LinkBack URL
About LinkBacks
I've read several variations on Euclid's proof, mainly:
Suppose that p1=2 < p2 = 3 < ... < pr are all of the primes. Let P = p1p2...pr+1 and let p be a prime dividing P; then p can not be any of p1, p2, ..., pr, otherwise p would divide the difference P-p1p2...pr=1, which is impossible. So this prime p is still another prime, and p1, p2, ..., pr would not be all of the primes.
from Euclid's Proof of the Infinitude of Primes (c. 300 BC)
What I don't understand is why "p can not be any of p1, p2, ..., pr, otherwise p would divide the difference P-p1p2...pr=1, which is impossible." Why can't it, for instance, be divisible by p1*p1*p1*p2? In other words I don't understand why "p would divide the difference P-p1p2...pr=1".
----
After thinking about it, I found a satisfactory answer but since I wrote all of the above, I figured I would post this with the answer.
As a reminder from above: P = p1*p2*p3...pr+1 and p is a prime of P. Define A such that:
A = P/p
= (p1*p2*p3...pr+1)/p
= (p1*p2*p3...pr)/p + 1/p
Since p is a prime of P, A must be a whole number (e.g. 2 is a prime of 6 so 6/2 = 3 which is a whole number). Assume that p is any of p1,p2,p3...pr.

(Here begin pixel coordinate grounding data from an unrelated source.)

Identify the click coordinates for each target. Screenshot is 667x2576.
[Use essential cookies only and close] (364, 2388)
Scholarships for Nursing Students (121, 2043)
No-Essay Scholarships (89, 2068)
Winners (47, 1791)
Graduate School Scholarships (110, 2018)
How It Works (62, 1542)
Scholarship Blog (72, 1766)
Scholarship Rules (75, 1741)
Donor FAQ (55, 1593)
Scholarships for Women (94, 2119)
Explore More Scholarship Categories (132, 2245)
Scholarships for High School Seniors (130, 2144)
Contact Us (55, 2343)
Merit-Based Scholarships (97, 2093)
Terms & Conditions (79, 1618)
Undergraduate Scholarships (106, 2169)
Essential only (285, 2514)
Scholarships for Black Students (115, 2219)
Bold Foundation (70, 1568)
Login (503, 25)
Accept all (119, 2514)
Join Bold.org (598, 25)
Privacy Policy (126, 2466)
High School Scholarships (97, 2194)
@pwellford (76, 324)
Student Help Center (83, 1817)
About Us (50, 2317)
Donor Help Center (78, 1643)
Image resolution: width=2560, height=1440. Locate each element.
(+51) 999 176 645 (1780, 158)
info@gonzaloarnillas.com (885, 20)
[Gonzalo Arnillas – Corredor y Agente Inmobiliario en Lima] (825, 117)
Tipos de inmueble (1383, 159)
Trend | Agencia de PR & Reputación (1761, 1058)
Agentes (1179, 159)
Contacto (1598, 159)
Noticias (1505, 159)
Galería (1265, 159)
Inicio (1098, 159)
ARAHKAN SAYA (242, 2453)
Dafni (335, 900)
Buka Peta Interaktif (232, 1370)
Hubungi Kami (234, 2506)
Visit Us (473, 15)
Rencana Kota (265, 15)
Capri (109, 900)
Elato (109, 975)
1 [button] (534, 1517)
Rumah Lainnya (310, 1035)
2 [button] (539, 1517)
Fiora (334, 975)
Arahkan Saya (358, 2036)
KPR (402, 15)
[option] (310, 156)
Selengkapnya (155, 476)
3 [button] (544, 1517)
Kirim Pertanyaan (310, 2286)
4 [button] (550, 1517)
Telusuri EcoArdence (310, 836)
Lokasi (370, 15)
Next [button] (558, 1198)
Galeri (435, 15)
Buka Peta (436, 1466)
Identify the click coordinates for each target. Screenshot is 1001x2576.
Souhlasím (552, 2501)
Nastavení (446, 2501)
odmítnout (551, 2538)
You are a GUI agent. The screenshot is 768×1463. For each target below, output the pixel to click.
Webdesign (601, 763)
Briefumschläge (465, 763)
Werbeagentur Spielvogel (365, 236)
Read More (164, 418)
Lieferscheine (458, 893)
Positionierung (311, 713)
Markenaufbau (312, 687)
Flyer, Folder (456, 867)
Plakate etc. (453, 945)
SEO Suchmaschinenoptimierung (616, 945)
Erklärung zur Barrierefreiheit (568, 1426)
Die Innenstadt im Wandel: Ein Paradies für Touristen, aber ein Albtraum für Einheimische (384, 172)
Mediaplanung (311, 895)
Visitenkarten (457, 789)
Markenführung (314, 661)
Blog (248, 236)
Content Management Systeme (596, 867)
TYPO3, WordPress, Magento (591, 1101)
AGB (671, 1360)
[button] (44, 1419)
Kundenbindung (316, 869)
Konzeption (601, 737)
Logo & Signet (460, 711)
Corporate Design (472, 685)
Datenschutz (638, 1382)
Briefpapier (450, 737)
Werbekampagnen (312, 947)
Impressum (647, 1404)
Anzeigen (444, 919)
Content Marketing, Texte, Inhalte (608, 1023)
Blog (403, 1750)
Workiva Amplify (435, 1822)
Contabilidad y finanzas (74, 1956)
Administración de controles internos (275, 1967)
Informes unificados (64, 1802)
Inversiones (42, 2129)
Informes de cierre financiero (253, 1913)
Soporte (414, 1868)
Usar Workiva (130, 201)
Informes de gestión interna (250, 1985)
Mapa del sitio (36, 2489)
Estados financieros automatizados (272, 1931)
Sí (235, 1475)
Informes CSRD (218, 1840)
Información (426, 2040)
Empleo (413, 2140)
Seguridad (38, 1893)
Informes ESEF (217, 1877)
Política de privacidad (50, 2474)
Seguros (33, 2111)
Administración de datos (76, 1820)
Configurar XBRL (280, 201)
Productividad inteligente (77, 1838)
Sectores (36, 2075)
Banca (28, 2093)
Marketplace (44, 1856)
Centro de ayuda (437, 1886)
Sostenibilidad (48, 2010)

From the above, we can see that if p is equal to any of p1, p2, p3, then the first term of A ((p1*p2*p3...pr)/p) is a whole number, but the second term of A (1/p) is a fraction. A fraction subtracted from a whole number is a fraction. Therefore there is a contradiction since when p is any of p1,p2,p3...pr, A is a fraction. Therefore, p cannot be any of p1,p2,p3...pr.
Sorry if it's a bit verbose. If anyone has a better explanation, please post it.